| YOUR TASK |
Would you restate, word for word, only the lines starting at the one with "Image resolution: width=628" and ending with the final line of the entries below? Pictures stay out.

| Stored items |
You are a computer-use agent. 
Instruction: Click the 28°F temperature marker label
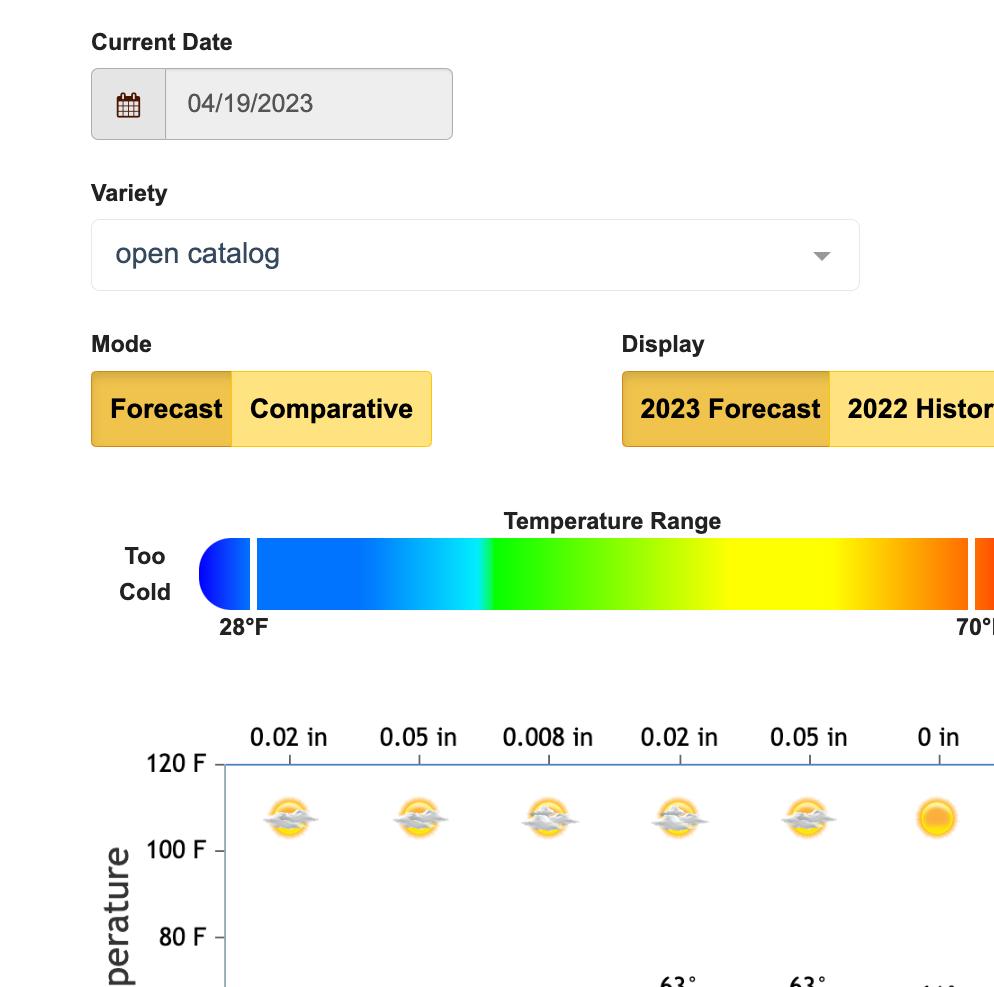[244, 628]
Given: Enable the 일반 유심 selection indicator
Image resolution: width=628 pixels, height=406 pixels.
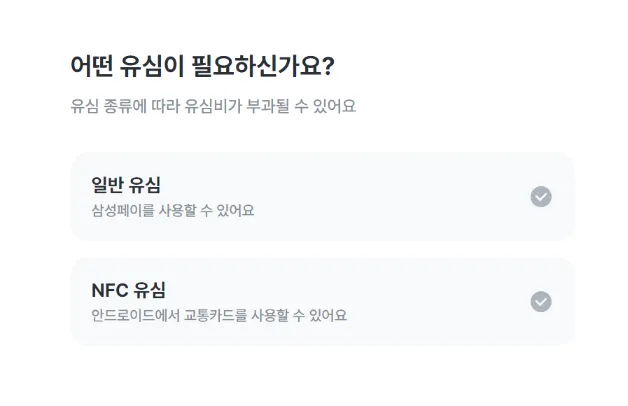Looking at the screenshot, I should tap(541, 196).
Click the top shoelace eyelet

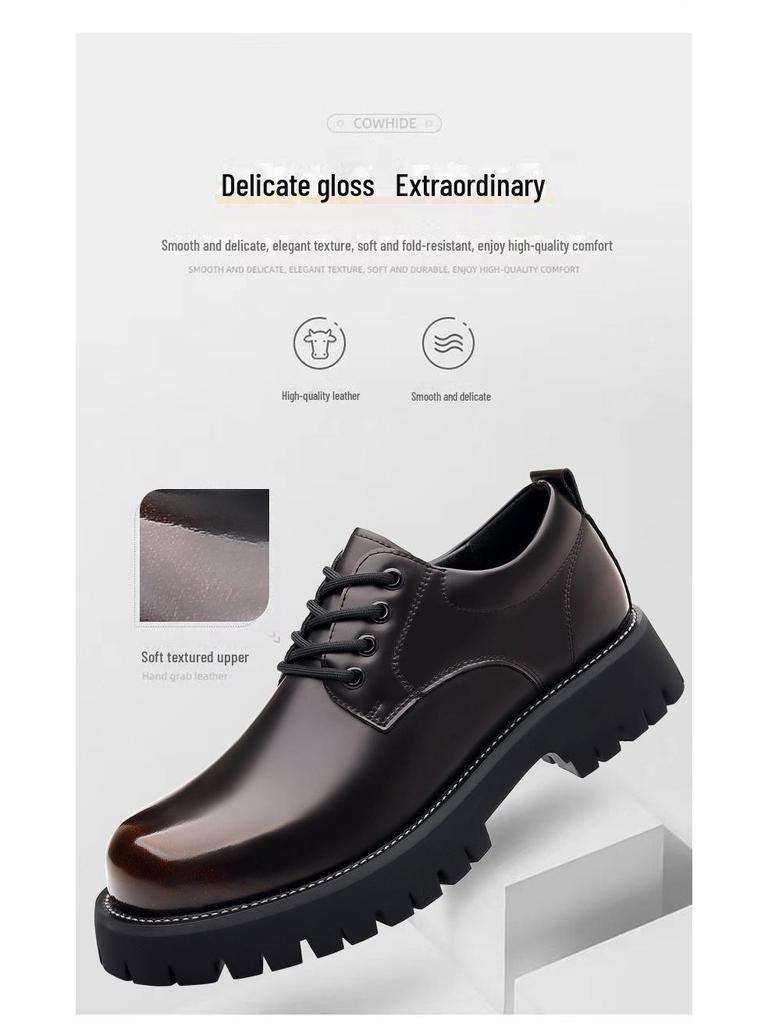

| SOLUTION |
Image resolution: width=628 pixels, height=406 pixels.
Looking at the screenshot, I should tap(541, 196).
Click the top shoelace eyelet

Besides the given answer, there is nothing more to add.